Stored records:
- - -

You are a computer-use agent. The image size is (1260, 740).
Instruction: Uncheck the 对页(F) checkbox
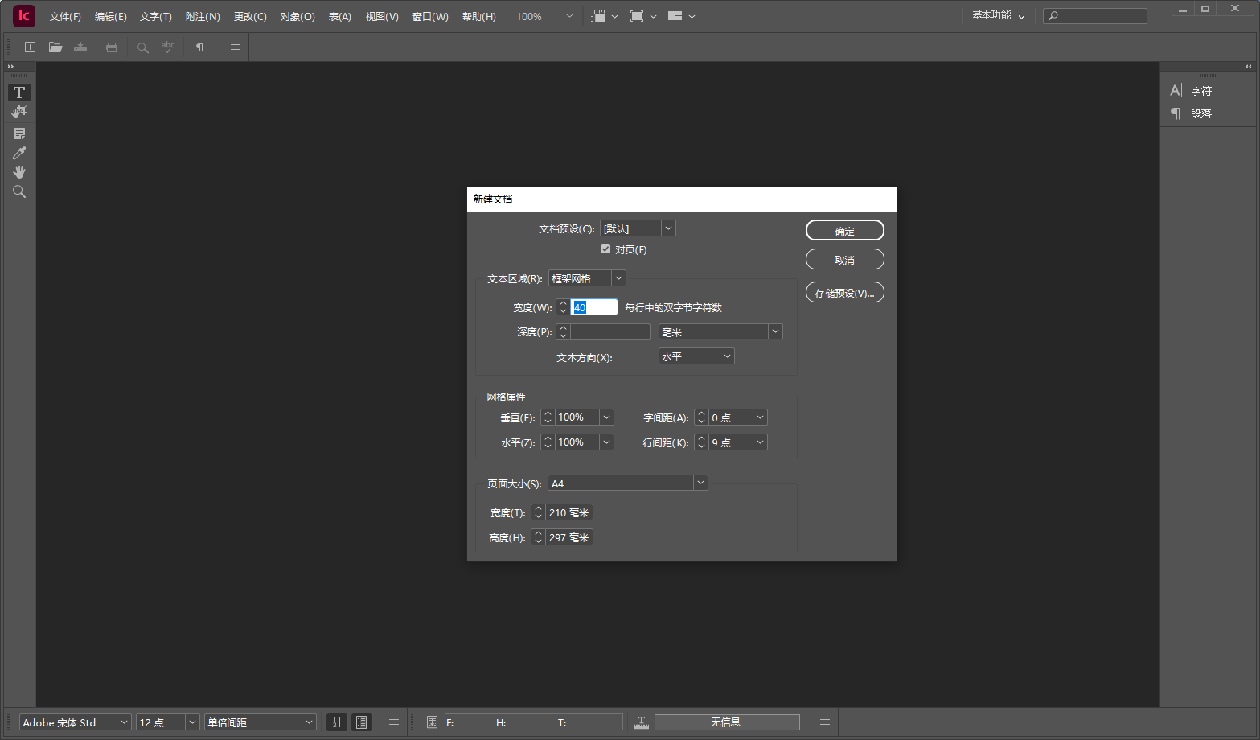(605, 249)
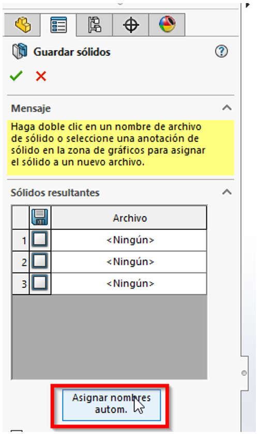Check the save box for solid 1
The image size is (259, 434).
tap(40, 239)
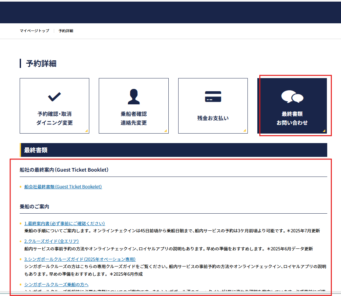Viewport: 341px width, 296px height.
Task: Click yellow corner arrow on 最終書類 tile
Action: click(x=324, y=131)
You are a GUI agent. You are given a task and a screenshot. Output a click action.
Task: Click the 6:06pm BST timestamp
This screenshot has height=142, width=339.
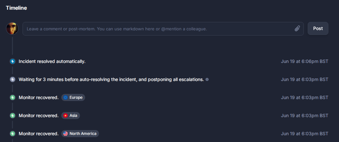pos(304,61)
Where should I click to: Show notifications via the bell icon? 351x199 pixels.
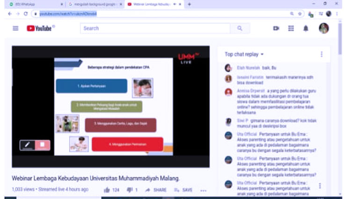pos(306,28)
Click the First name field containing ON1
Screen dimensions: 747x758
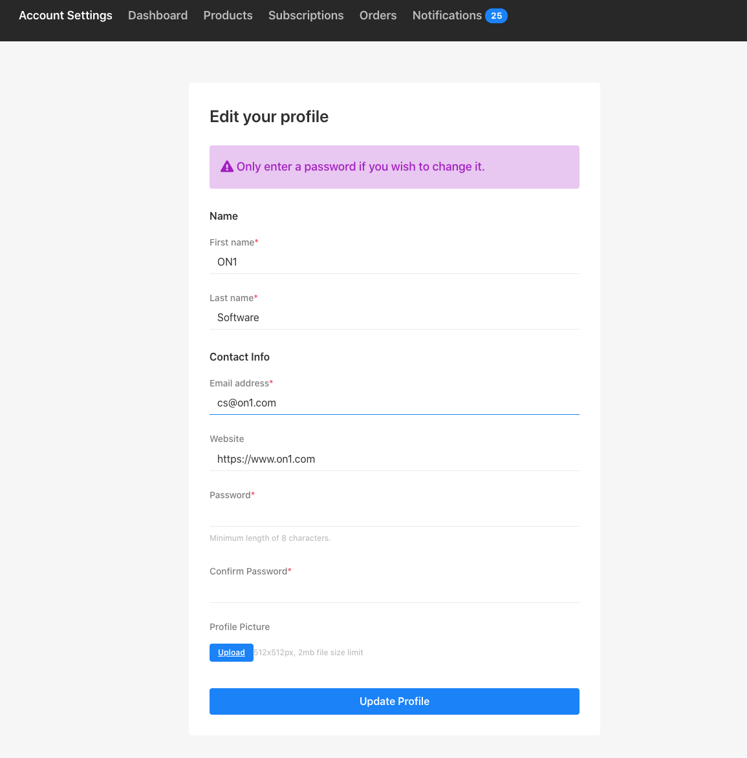click(x=394, y=262)
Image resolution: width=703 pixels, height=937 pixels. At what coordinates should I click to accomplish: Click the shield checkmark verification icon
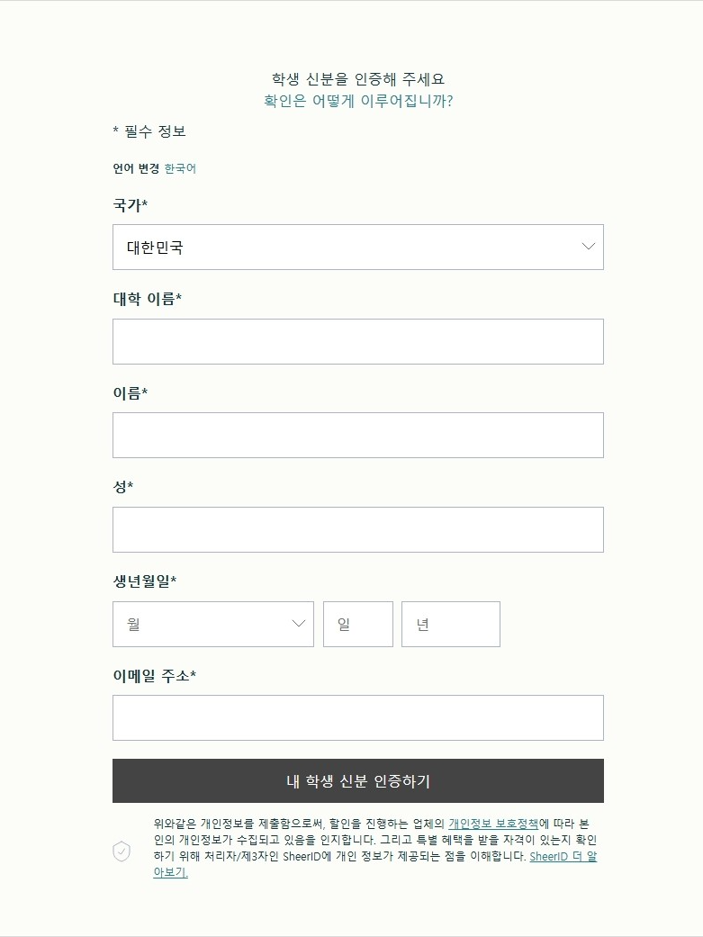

- - -

▶ **EXERCISE REQUIREMENTS**: Any pictures should be dropped; transcribe the rest of the records above exactly.

▶ **EXERCISE RESULT**:
You are a computer-use agent. The image size is (1260, 740).
Instruction: Uncheck the 对页(F) checkbox
(605, 249)
Check the save box for solid 1
The image size is (259, 434).
tap(40, 239)
Viewport: 341px width, 296px height.
Task: Click yellow corner arrow on 最終書類 tile
Action: click(x=324, y=131)
You are a GUI agent. You are given a task and a screenshot. Output a click action.
Task: Click the 6:06pm BST timestamp
This screenshot has height=142, width=339.
pos(304,61)
Where should I click to: Show notifications via the bell icon? 351x199 pixels.
pos(306,28)
Click the First name field containing ON1
Screen dimensions: 747x758
click(x=394, y=262)
Image resolution: width=703 pixels, height=937 pixels. At what coordinates should I click to accomplish: Click the shield checkmark verification icon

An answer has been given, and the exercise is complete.